Вершиной творчества художника залуженно считается «Боярыня Морозова. Её историю он узнал в детстве от своей тётки Ольги Матвеевны Дурандиной. Прототипом же для боярыни послужила другая тётка — Авдотья Васильевна Торгошина. Интересно, что её муж, Степан Фёдорович, изображён на картине «Утро стрелецкой казни» в виде стрельца с чёрной бородой. В виде смеющегося купца для «Морозовой» художнику также позировал земляк - дьяк Сухобузимской Троицкой церкви Варсанофий Закоурцев. По дороге в Сухобузимское, своё родовое село, Суриков наудачу встретил и переселенца, обратившегося на его полотне странником с посохом. «Суриков создал теперь такую картину, которая, по-моему, есть первая из всех наших картин на сюжеты русской истории. Выше и дальше этой картины и наше искусство, то которое берет задачей изображение старой русской истории, не ходило еще», - так отзывался о «Боярыне Морозовой» критик Владимир Стасов. Это грандиозное полотно мечтал приобрести для своего Русского музея Августейший коллекционер Александр Третий, но… «опять купец дорогу перешёл» - картину прибрёл Третьяков. Позже, будучи в галерее последнего, Государь долго любовался «Морозовой» и интересовался, не продаст ли меценат ему эту работу. Третьяков ответил, что вся галерея передана им в дар Первопрестольной, и потому он уже не вправе распоряжаться её шедеврами, при которых остаётся по сути лишь смотрителем.
Самой большой трагедией в жизни Сурикова стала смерть горячо любимой жены – Елизаветы Августовны. Образ Маши Меньшиковой оказался для неё пророческим. После её ухода Василий Иванович не мог работать и не находил себе места, всё время проводил на могиле супруги или в церкви, молясь об её упокоении. Узнав об этом из Красноярска приехал младший брат художника, Александр, и почти силой увёз его в родные края, справедливо решив, что ничто не может быть более целительным, чем воздух родных пенат, окружение родных людей.
Дома Суриков действительно смог возвратиться к жизни. Брат подал ему идею первой после трагедии картины – «Взятие снежного городка». Городок был построен во дворе дома Сурикова. В традиционной русской забаве участвовали местные крестьяне. Позировал брату и Александр Иванович. На картине он стоит справа, в кошеве. За эту, казалось бы, проходную в чреде монументальных исторических полотен работу Суриков получил на Международной выставке в Париже 1900 года именную бронзовую медаль.
Сибирь восстановила творческие силы своего вольного казака.
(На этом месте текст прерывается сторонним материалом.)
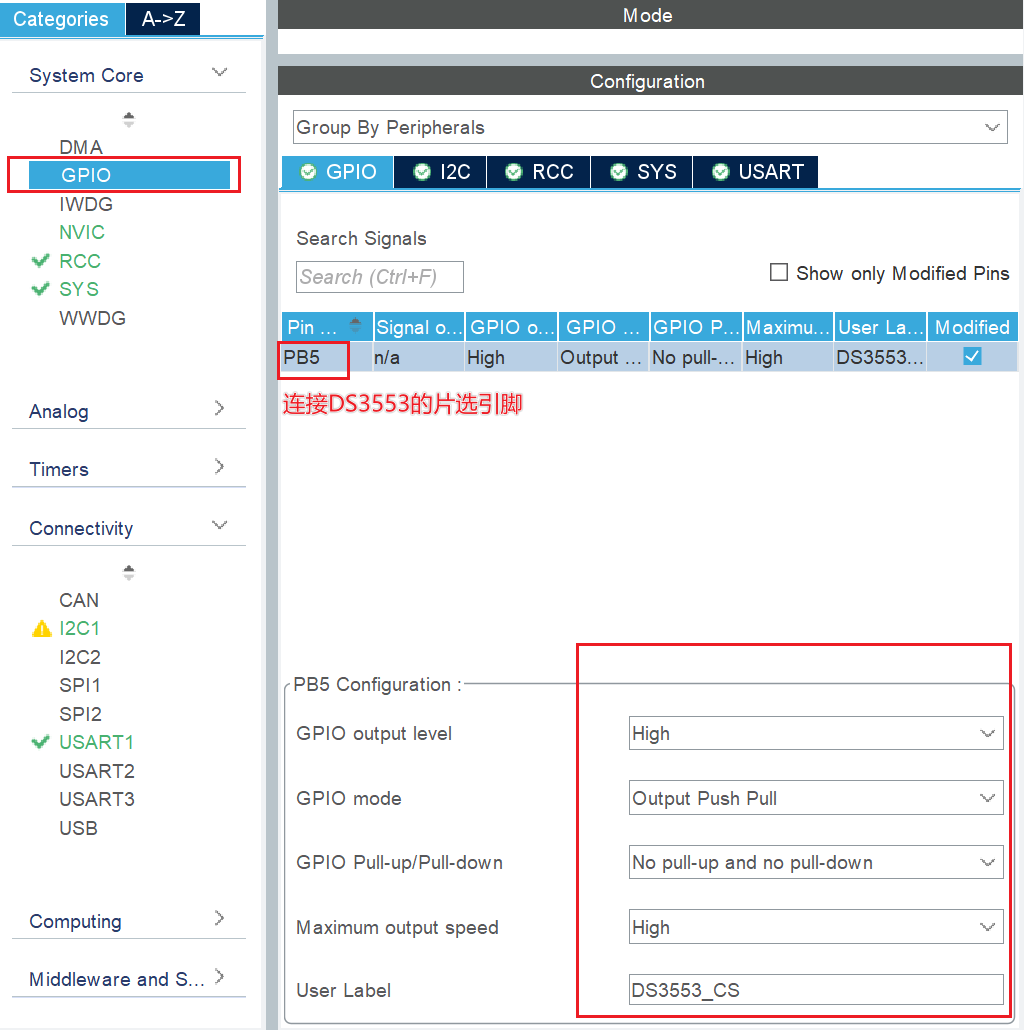This screenshot has height=1030, width=1024.
Task: Switch to the I2C configuration tab
Action: pos(441,172)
В дальнейшем им были написаны такие шедевры, как «Покорение Сибири Ермаком», «Переход Суворова через Альпы», «Степан Разин», «Посещение царевной женского монастыря». Для последней картины деду позировала внучка – известная в будущем поэтесса Наталья Кончаловская.
Василий Суриков стал одним из основоположников национальной русской школы живописи. По оценке А.Н. Бенуа, «он рядом с Васнецовым внял заветам древнерусских художников, разгадал их прелесть, сумел снова найти их изумительную, странную и чарующую гамму, не имеющую ничего похожего в западной живописи». Помимо яркого реализма, фактурности работ Сурикова, пожалуй, именно эта естественная, природная, живая русскость, которой дышат его полотна, и объясняет тот факт, что именно их мы вспоминаем в первую очередь, когда говорим о русской исторической живописи. Картины Сурикова – не иконы, не фрески, не лубок, не сказка, не политические манифесты, сдобренные историческими декорациями, но сама Русь, сам народ Русский, сама жизнь русская в её естественном, без украшательств и очернений, течении. Гениальность мастера в том, что он смог сердцем угадать и почувствовать эту жизнь, проникнуть в неё взглядом сквозь века и донести до нас.